Sunday, March 5, 2017

week of February 27

Beef and Barley Garden Stew - one of my favorite use-whatever-random-veggies-I-can-find recipes.  Start with sautéing ground beef and chopped onions, add some garlic, throw in a bunch of chopped tomatoes or a couple cans of undrained diced tomatoes, then finish with some broth and whatever chopped veggies sound good to you.  Season to taste.  I also like to add about 1/2 cup of barley to make the finished product thick and more stew-like.  This pot included potatoes, turnip, carrot, parsnip, cabbage, and celeriac.

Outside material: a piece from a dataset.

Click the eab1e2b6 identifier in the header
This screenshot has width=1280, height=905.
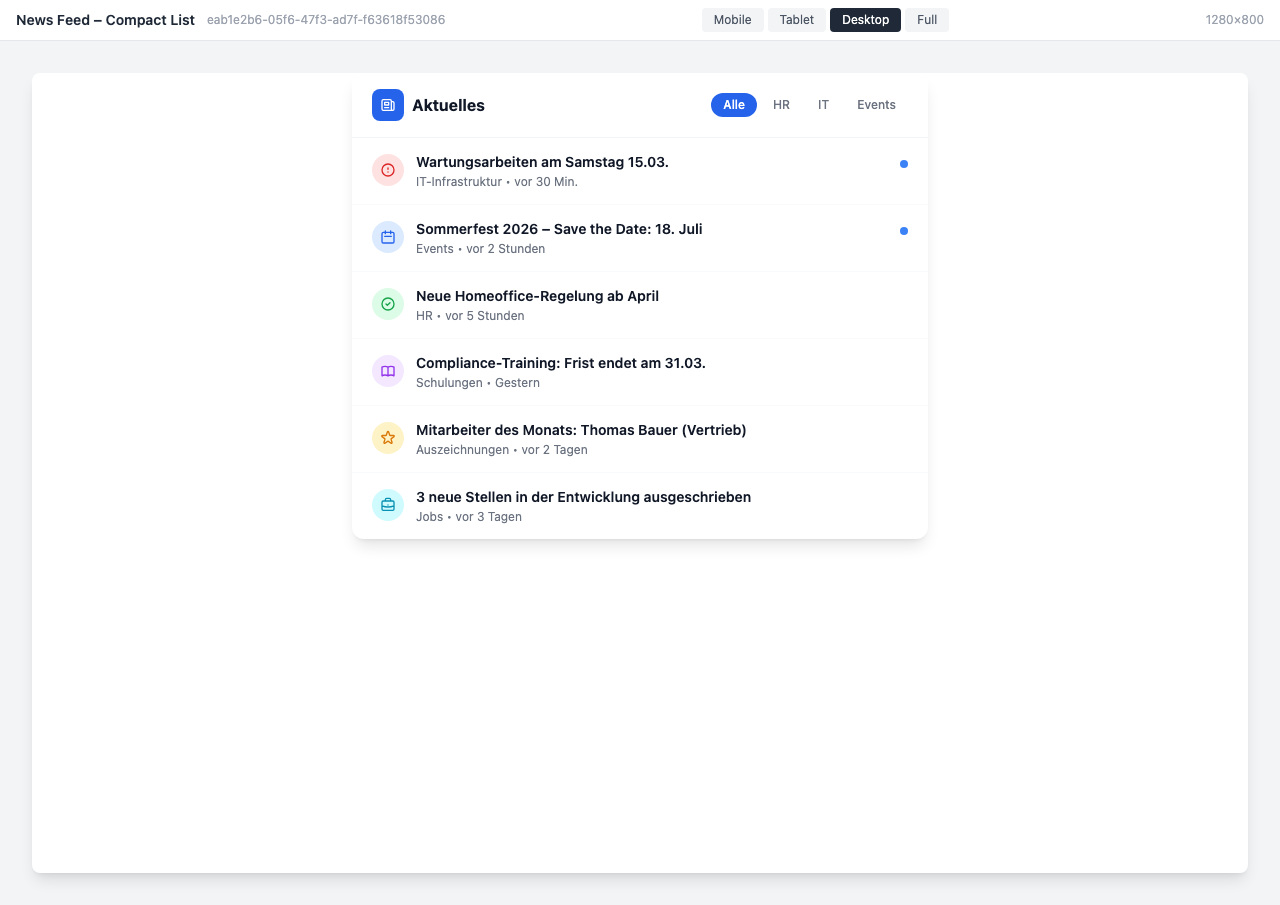[326, 19]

Roasted Sweet Potato and Beet, Feta, and Arugula Salad with homemade vinaigrette - my contribution to our community group dinner.

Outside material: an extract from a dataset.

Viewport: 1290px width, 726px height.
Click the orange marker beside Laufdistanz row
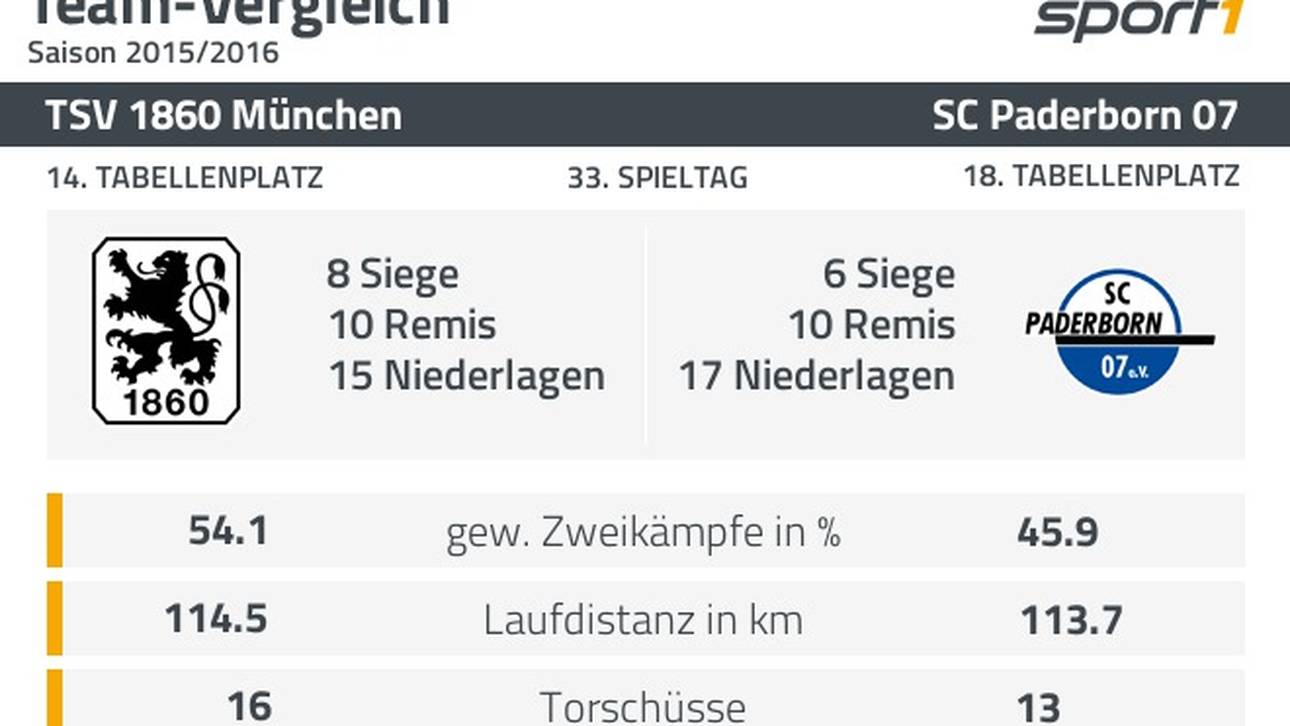[55, 619]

Greek Pasta Chicken Salad - I use some of this dressing to marinate the chicken.  I mix the cooked chicken with cooked penne pasta, chunked cucumbers and tomatoes, sliced kalamata olives, crumbled feta cheese, and toss it with more of the dressing.  My family devours this!  And my son was thrilled when he realized that the entire meal, which I serve in one large bowl, has something included from every food group!

Pizza and salad

Date-night in: Swiss Chard Tacos with spiced black beans while kids ate leftover pasta salad

Acorn Squash with Rice Pilaf (again!)

Blueberry Oatmeal Breakfast Bars - a new breakfast that we all enjoyed in the morning, and as a snack the next few days.  I made several changes from the original recipe that are reflected below:

2 ripe bananas
1/3 cup maple syrup
1 Tbsp vegetable oil
2 Tbsp coconut oil (not melted)
2 tsp vanilla extract
4 cups old-fashioned rolled oats
1 heaping scoop plant-based protein powder
2 tsp cinnamon
3/4 tsp salt

1 cup old-fashioned rolled oats
6 Tbsp chia seeds
1/2 tsp cinnamon
4 Tbsp maple syrup
juice of one lemon
2 cups blueberries (fresh or frozen)
1/2 cup sliced almonds (or any kind of chopped nut)

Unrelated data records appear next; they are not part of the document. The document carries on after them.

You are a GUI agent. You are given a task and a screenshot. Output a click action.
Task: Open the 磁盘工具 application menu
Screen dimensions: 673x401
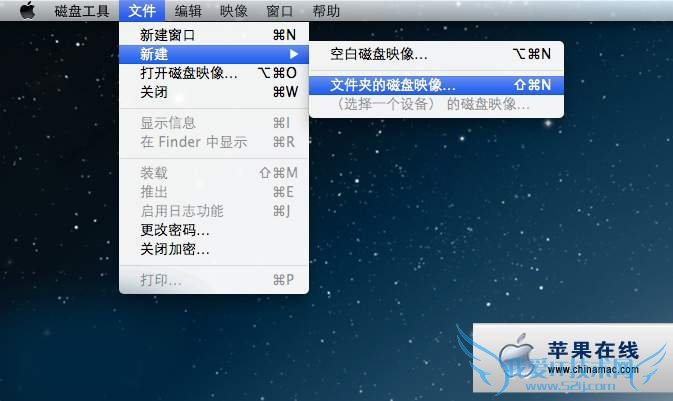[x=82, y=11]
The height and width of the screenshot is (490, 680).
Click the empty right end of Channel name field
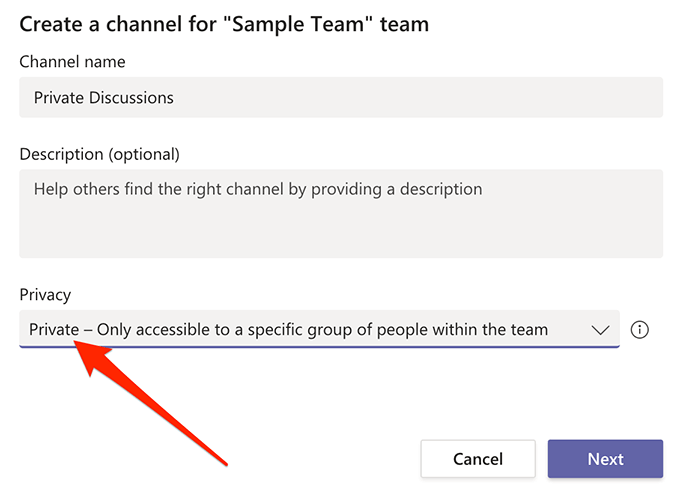[560, 98]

Preheat oven to 350 degrees.  Line a 8x11 baking pan with parchment paper and lightly grease.

In a large mixing bowl, combine the banana, maple syrup, oils and vanilla.  Using electric or hand mixer, mix until smooth.  Add in the oats, protein powder, cinnamon and salt and mix until well combined.  Mixture will be wet.  Transfer the mixture to the pan.  Smooth it out with a spatula and press it down evenly.  Bake for 10 minutes.

While bottom layer is baking, in the same mixing bowl, combine all the ingredients for the topping layer until well combined.

After first layer is done baking, remove pan from oven.  Pour topping layer over and spread it out evenly, pressing it down into the base layer.  Bake for an additional 15 minutes.  Allow the bars to cool and set for 15-20 minutes before slicing into square servings.  Store in refrigerator.